Material provided:
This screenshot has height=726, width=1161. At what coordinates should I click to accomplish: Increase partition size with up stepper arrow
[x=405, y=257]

==

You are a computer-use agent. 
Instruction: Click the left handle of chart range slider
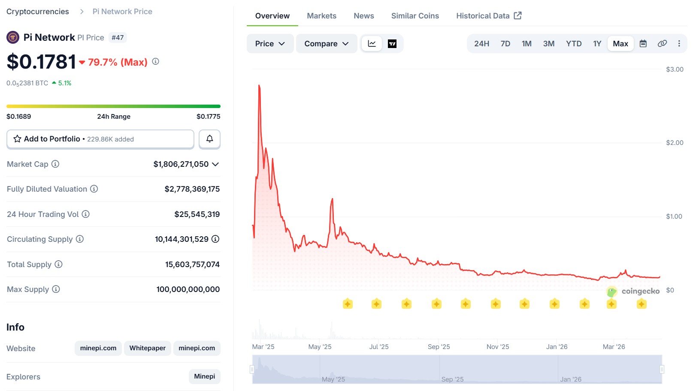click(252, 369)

What the task requires: Rewrite only the lines from the one holding "This screenshot has" through the one holding "[x=405, y=257]", inclusive, with "partition size" changed to "disk size" and nothing else altered.

Problem solution:
This screenshot has height=726, width=1161. At what coordinates should I click to accomplish: Increase disk size with up stepper arrow
[x=405, y=257]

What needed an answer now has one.